浜渦正志作曲、『ナインウッズヒル・ワールド』。ナイン・ウッズヒルで流れます。

FFシリーズのうち、モンスターの育成に焦点を当てたスピンオフ兼クロスオーバー作品にあたる本作。小さき者たちが住む幻想世界・グリモワルを舞台に、記憶喪失の双子の姉弟・レェンとラァンは失われた記憶を求めて冒険することになる。シリーズおなじみのモンスター(本作ではミラージュと呼ばれる)を仲間にしつつ、ときに歴代キャラと交流しながら進めていくデフォルメ調のRPGである。主人公二人は通常の頭身のオオビト状態と2頭身のプリメロ状態を切り替えることが可能で、見た目のみならず戦闘面でも影響を与える要素として機能している。具体的には、オオビト状態だと小型ミラージュを頭上に乗せてステータスやアビリティを合算できる一方で、プリメロ状態だと大型ミラージュに乗って戦うことができる。戦闘システム自体はシンプルなアクティブタイムバトルだが、サイズの切り替えとミラージュの組み合わせ次第で様々な戦い方を楽しめる。全体的におどけた作風が特徴で、ゲームバランス含めゆるりとした印象を与える仕上がりとなっている。後にPCに移植されたほか、拡張版のマキシマがスイッチとXboxOne向けに登場した。

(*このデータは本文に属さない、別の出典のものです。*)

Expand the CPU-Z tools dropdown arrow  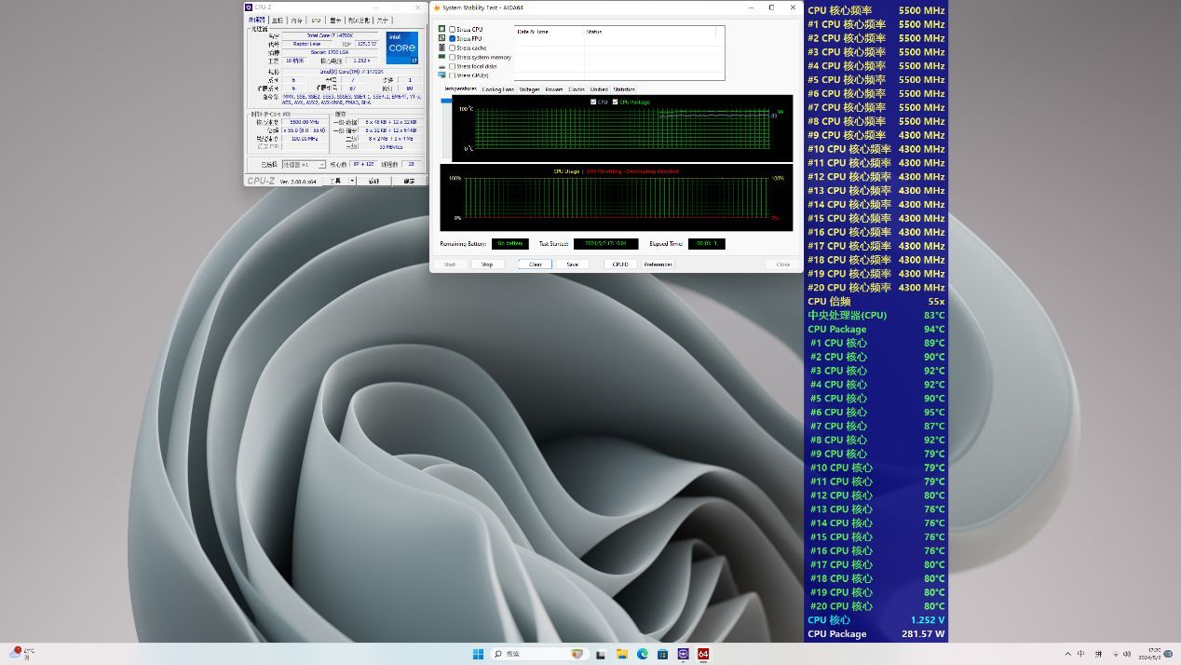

本作の音楽を担当するのは片岡真悟氏、竹田隼大氏、浜渦正志氏、本多高士氏。ボーカル曲の作編曲に白澤亮氏、藤岡竜輔氏、山﨑良氏も携わっている。片岡氏は当時、竹田氏と本多氏は現在も本作の開発元であるトーセに所属する作曲家である。メインコンポーザーの浜渦氏は元スクエニのフリーの作曲家で、FFシリーズには本編(10や13)に加えDCFF7チョコボといった周辺作品の作曲経験がある。また、白澤氏と藤岡氏は音楽制作会社ノイジークロークに、山﨑氏はスクエニに所属する作曲家である。本作ではオリジナル曲の大半を浜渦氏が作曲している一方で、歴代作品からの楽曲はトーセの3名が中心となって編曲している。勇ましく尖った曲調と耳馴染みする幻想的な曲調がうまくブレンドしたサウンドが揃っている。サウンドトラックはボーカル曲込みで4枚組で収録されている。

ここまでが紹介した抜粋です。